The only way to gain proficiency in working with data is through experience. Theory can be important, but unless you have a decent amount of hands-on experience to draw upon, it will remain abstract, and you will be unequipped to handle the kinds of issues that present themselves when you work with real data in a practical way. The aim of these lessons is to provide self-contained scenarios where you can develop your Data Science Skills using real data and Python programming.

## The task:

Display a boxplot for a dataset containing World GDP per Capita figures for 2017

Data source: https://www.worldometers.info/gdp/gdp-per-capita/

### GDP per Capita

*Gross Domestic Product (GDP) per capita shows a country’s GDP divided by its total population. The dataset used in this lesson lists nominal GDP per capita by country. It also includes data for Purchasing Power Parity (PPP) per capita, but we will not use it here.*

Data file available here: World_GDP_Data_2017

The code in this lesson was written in a Juypter Notebook. This means it can be run sequentially using IPython. If you wish to use non-interactive Python you can create a `.py`

file and run it as you normally would, omitting any special directives such as `%load_ext nb_black`

. You may also need to add `print`

statements in some situations to obtain output.

## Creating Descriptive Statistics for GDP per Capita with Python

```
# Optional auto-formatting. Installation required (`pip install nb_black`)
%load_ext nb_black
# Import required modules
import pandas as pd
import numpy as np
import matplotlib.pyplot as plt
```

```
# Read data into a dataframe. The data file should be in the same directory as your script,
# or adjust the path to fit your directory structure.
# The raw data has no column headers.
df = pd.read_csv("World_GDP_Data_2017.txt", sep="\t", header=None)
# Display the first 5 items of the dataframe.
df.head()
```

0 | 1 | 2 | 3 | 4 | |
---|---|---|---|---|---|

0 | 1 | Qatar | $128,647 | $61,264 | 752% |

1 | 2 | Macao | $115,367 | $80,890 | 675% |

2 | 3 | Luxembourg | $107,641 | $105,280 | 629% |

3 | 4 | Singapore | $94,105 | $56,746 | 550% |

4 | 5 | Brunei | $79,003 | $28,572 | 462% |

```
# Add headers so can reference the data by column name.
df.columns = ["rank", "country", "ppp", "nominal", "~world"]
df.head()
```

rank | country | ppp | nominal | ~world | |
---|---|---|---|---|---|

0 | 1 | Qatar | $128,647 | $61,264 | 752% |

1 | 2 | Macao | $115,367 | $80,890 | 675% |

2 | 3 | Luxembourg | $107,641 | $105,280 | 629% |

3 | 4 | Singapore | $94,105 | $56,746 | 550% |

4 | 5 | Brunei | $79,003 | $28,572 | 462% |

It’s going to be hard to work with the values in the `nominal`

column as they are strings:

```
type(df.nominal[0])
```

```
str
```

so we are going to perform a conversion to make the values numeric.

```
# Convert `nominal` column data to float values using `replace` and regular expressions.
df["nominal"] = df["nominal"].replace({"\$": "", ",": ""}, regex=True).astype(int)
df.nominal.head()
```

```
0 61264
1 80890
2 105280
3 56746
4 28572
Name: nominal, dtype: int32
```

Now that we have numeric values for nominal GDP, we can use various methods to analyse and represent the data.
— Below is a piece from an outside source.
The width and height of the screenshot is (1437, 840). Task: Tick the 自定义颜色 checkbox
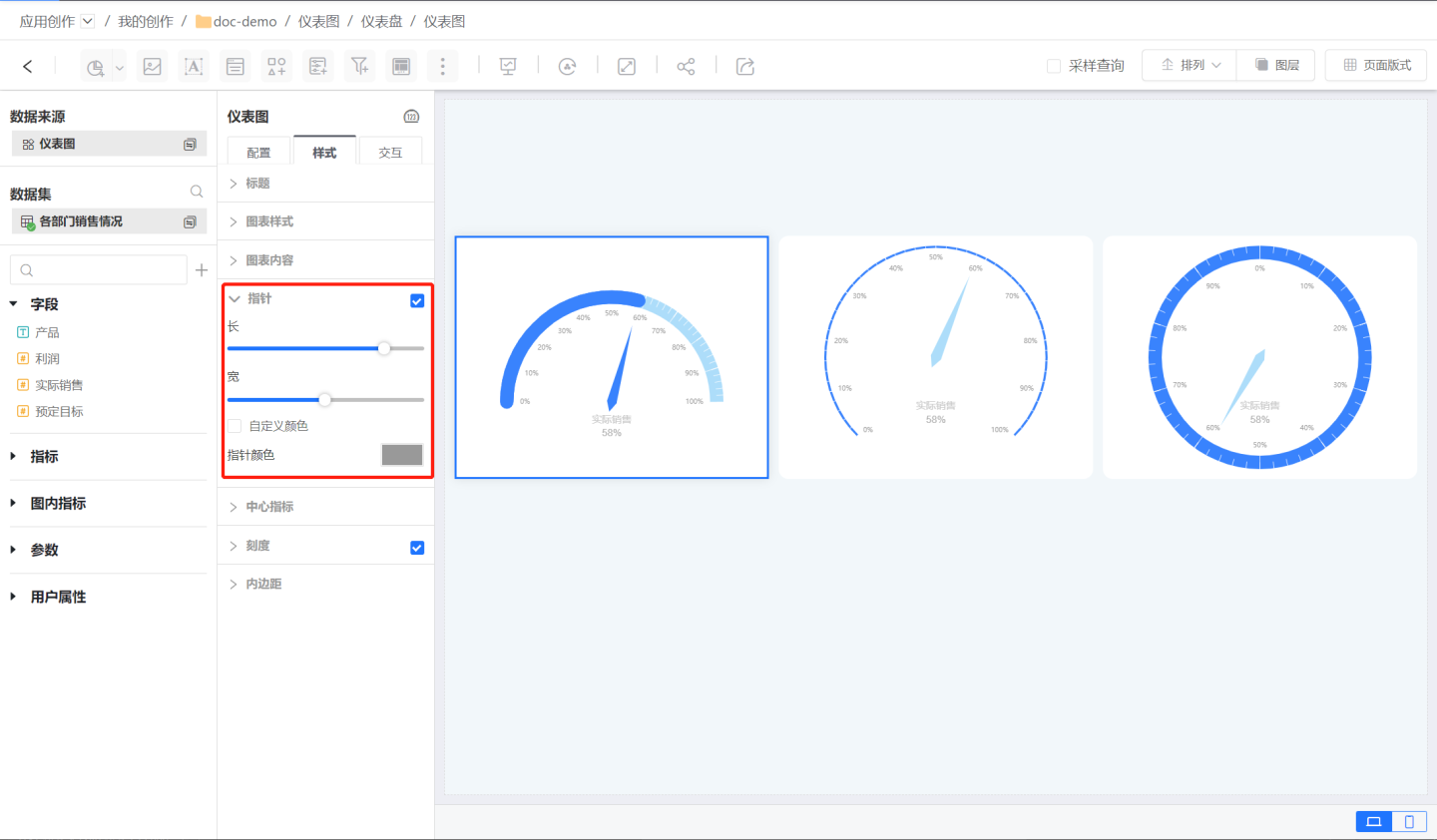(236, 426)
A powerful pandas method for calculating descriptive statistics is `describe()`

:

```
df.nominal.describe()
```

```
count 190.000000
mean 14303.668421
std 19155.257580
min 293.000000
25% 2008.000000
50% 5765.000000
75% 16617.000000
max 105280.000000
Name: nominal, dtype: float64
```

This gives us some key values which give us insight into the data. A brief description of the values follows:

- count: How many data points were included?
- mean: What was the mean value? (The mean is one particular type of average.)
- std: How widely distributed are the values?
- min: The minimum value.
- 25%: Value beneath which 25% of the data falls.
- 50%: Value beneath which 50% of the data falls (the median).
- 75%: Value beneath which 75% of the data falls.
- max: The maximum value.

## Boxplot for GDP per Capita

We can create a visual representation of the data using various types of graph. A **boxplot** is an excellent way to get a sense of how the data is distributed, and provides an easy way to understand some of its important properties. The vertical lines, from left to right, correspond to the following values from the descriptive statistics above: `min`

, `25%`

, `50%`

, `75%`

, `max`

. By default, `matplotlib`

also shows **outliers**. These are data points which lie significantly beyond the bulk of the data in either direction, according to a set rule.

```
plt.boxplot(df.nominal, vert=False, patch_artist=True)
plt.title("Nominal GDP per Capita 2017 in USD.")
plt.show()
```

Now that we have a boxplot, it becomes quite easy to make some initial inferences about the data. For example, we can see that the data is positively skewed. If you haven’t learned what this means yet, just observe that the image is not symmetric about the median value (the 50% value from the table above), and consider what this might tell us about the data. We will look at skew in another lesson. We can also see that there are a significant number of outliers.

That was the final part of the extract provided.